Enterprise AI Team

AI Behind the Assembly Line

November 20, 2025
Share this blog post

Seeing the Unseen

When Tom Gerdes stepped into his role as the first CIO at The Heico Companies, he entered a vast manufacturing empire of more than 70 operating businesses spread across 19 countries. What he found was not a high-tech playground but a patchwork of legacy systems and analog practices, where modern IT hadn’t yet taken root across the board. 

"We needed to help transform the organization and build out different capabilities to really push and disrupt a bit of what we've been doing in the past," Gerdes said. For a $2.5 billion company rooted in traditional heavy industries like wire galvanization and crane manufacturing, transformation would require more than just cloud tools; it meant rethinking quality, visibility, and even language itself.

Machines That Watch Machines

One of the most transformative efforts under Gerdes’ leadership has been the deployment of computer vision technologies on the shop floor. In one of Heico’s wire manufacturing businesses, the team began applying AI-driven visual inspection tools to one of the company’s oldest industrial processes: drawing and galvanizing wire.

"You take a rod. That rod gets drawn out to wire, then you galvanize the wire, and then it gets coiled into different configurations based on customer need," he explained. The quality control process, which was once dependent on human inspection, now leverages computer vision to detect anomalies in real-time. "That's where that digital vision starts to give the opportunity to look at and indicate if you've got a process failure on a real-time basis."

This shift represents more than automation. It enables a level of consistency and responsiveness impossible through manual means alone. According to Gerdes, "applying that technology on a real-time basis gives us the ability to alert to quality issues, remediate those quality issues, and at the end of the day, it drives better yield, better product quality, and all of that delivers better value to our customers."

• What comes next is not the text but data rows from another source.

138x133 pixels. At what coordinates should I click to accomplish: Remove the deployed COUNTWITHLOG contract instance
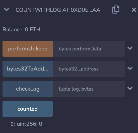tap(134, 10)
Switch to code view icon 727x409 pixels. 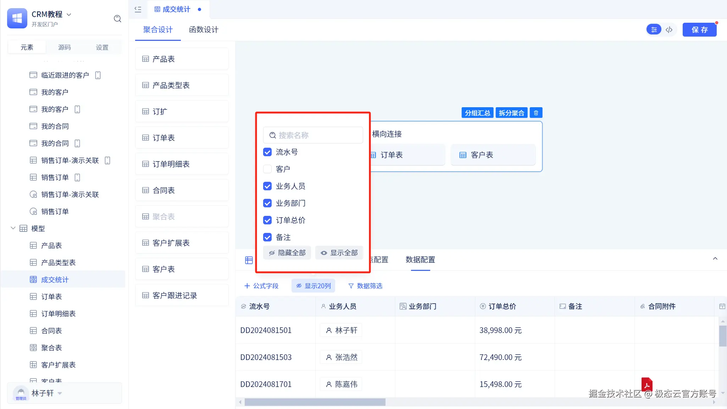669,30
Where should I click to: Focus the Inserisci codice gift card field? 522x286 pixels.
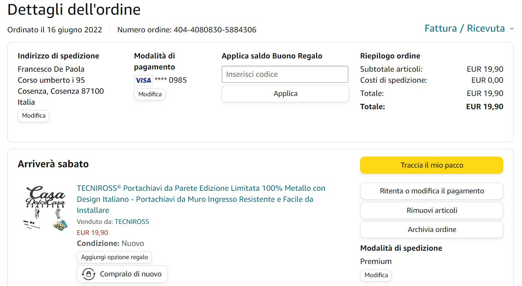coord(285,74)
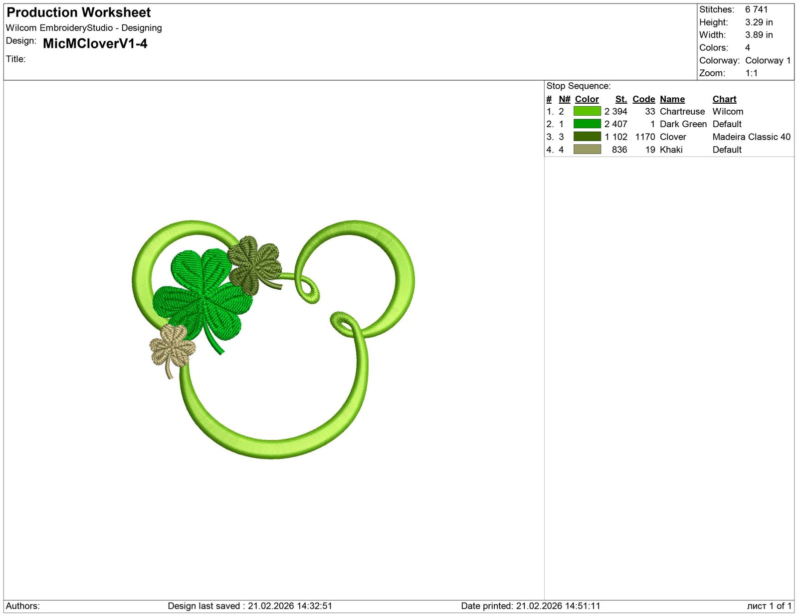Screen dimensions: 798x614
Task: Click the Stop Sequence label
Action: (x=578, y=86)
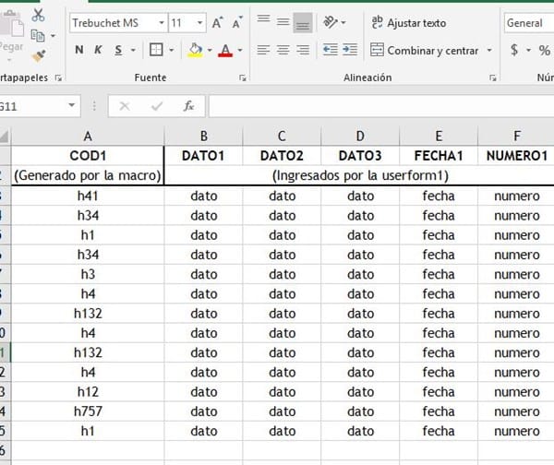Viewport: 554px width, 465px height.
Task: Toggle italic K formatting
Action: coord(99,50)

Smart Products in the Field

Gerdes is equally focused on the intelligence that comes after the product leaves the factory. Some of Heico’s more advanced equipment lines, such as cranes and forklifts, are now embedded with telematics systems that communicate performance data back to the company. This connectivity not only informs the business of how its products are used but also brings manufacturers into closer partnership with their customers.

"Taking that information and being far more aware of the status of the equipment, how it's being operated, and ensuring that you're getting the maximum value for your end consumer out of that product," said Gerdes. For industries not typically seen as tech-first, the benefits of this data feedback loop mirror innovations in the airline industry: "Uptime and availability of equipment and really putting that across our portfolio of products."

He emphasized that this kind of intelligence reshapes the customer relationship and creates a pathway for continual improvement: "It becomes a bit of a transformation to take both our business through but, as well, our customer base around the additional value that you can get out of those services and solutions."

Towers Translated by AI

With 70 operating entities across 19 countries, one of the less visible but deeply complex problems Gerdes faces is reconciling disparate data environments. The Heico Companies run on a sprawling web of ERP systems, each with its own schema, format, and naming conventions.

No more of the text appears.